• **AIM OF THE EXERCISE**
Where the line containing "Task: Click the プロジェクト概要 label" appears, start repeating, and continue exactly through the last line below, adding nothing. Include no pictures.

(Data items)
***

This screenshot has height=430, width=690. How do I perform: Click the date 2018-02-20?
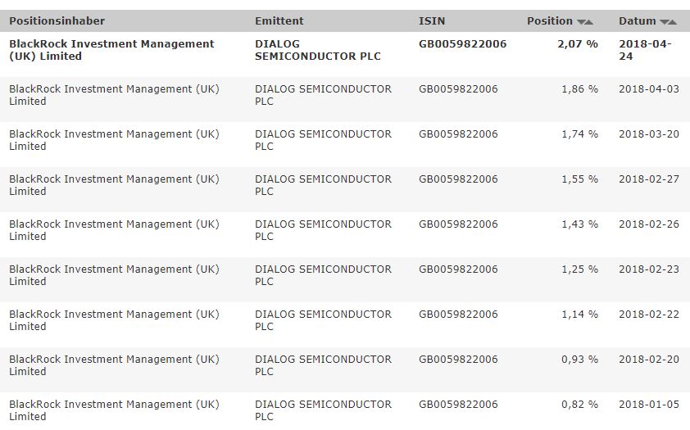tap(649, 360)
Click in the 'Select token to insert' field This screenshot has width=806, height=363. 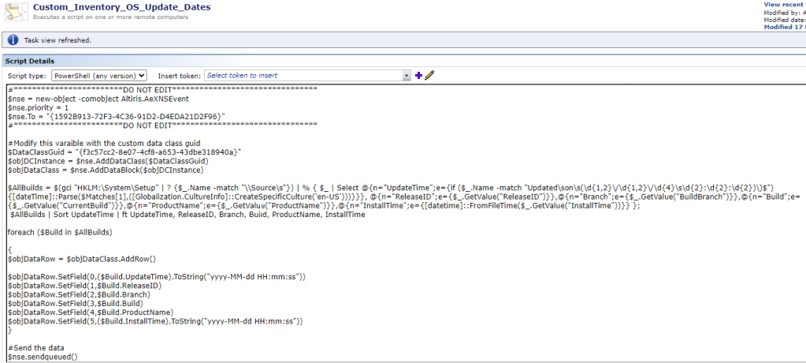coord(303,76)
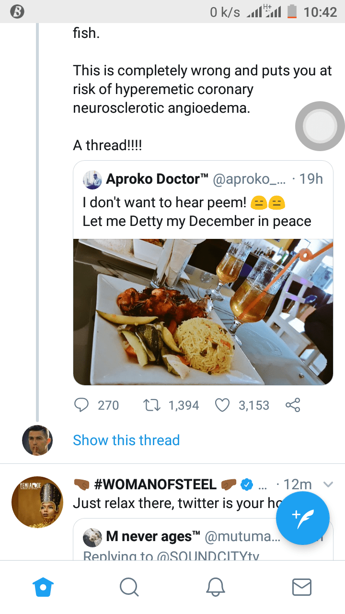
Task: Open Direct Messages envelope
Action: pos(302,587)
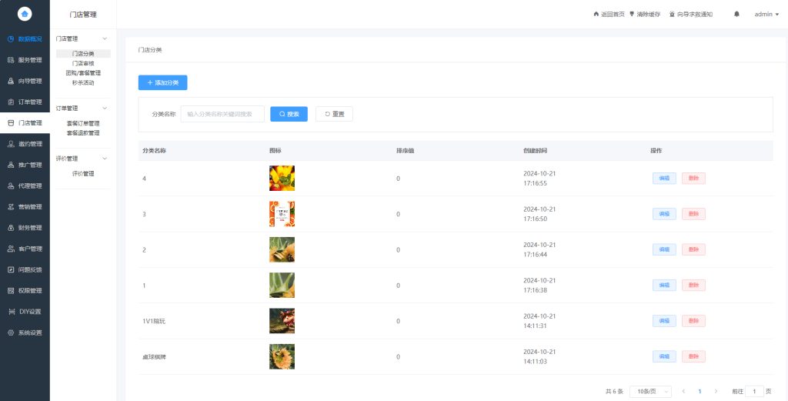Click the 搜索 search button
This screenshot has height=401, width=788.
coord(289,114)
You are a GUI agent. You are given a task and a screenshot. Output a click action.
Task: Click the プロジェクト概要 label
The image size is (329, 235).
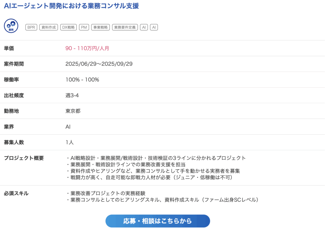[24, 158]
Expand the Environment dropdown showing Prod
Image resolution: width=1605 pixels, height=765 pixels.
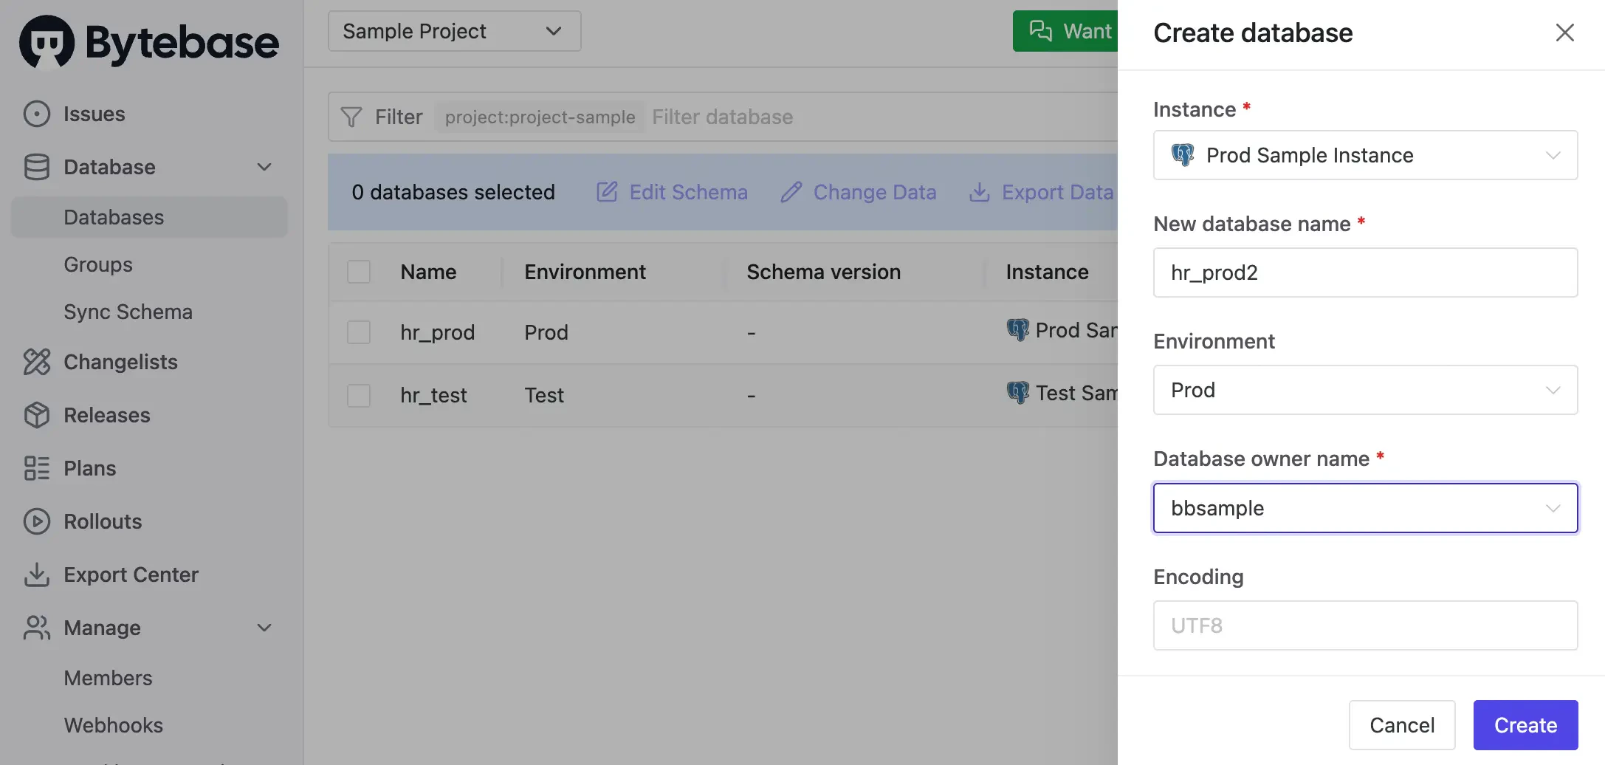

***

• **OUTPUT OF THE TASK**
Task: Click the プロジェクト概要 label
The image size is (329, 235).
[24, 158]
Expand the Environment dropdown showing Prod
Image resolution: width=1605 pixels, height=765 pixels.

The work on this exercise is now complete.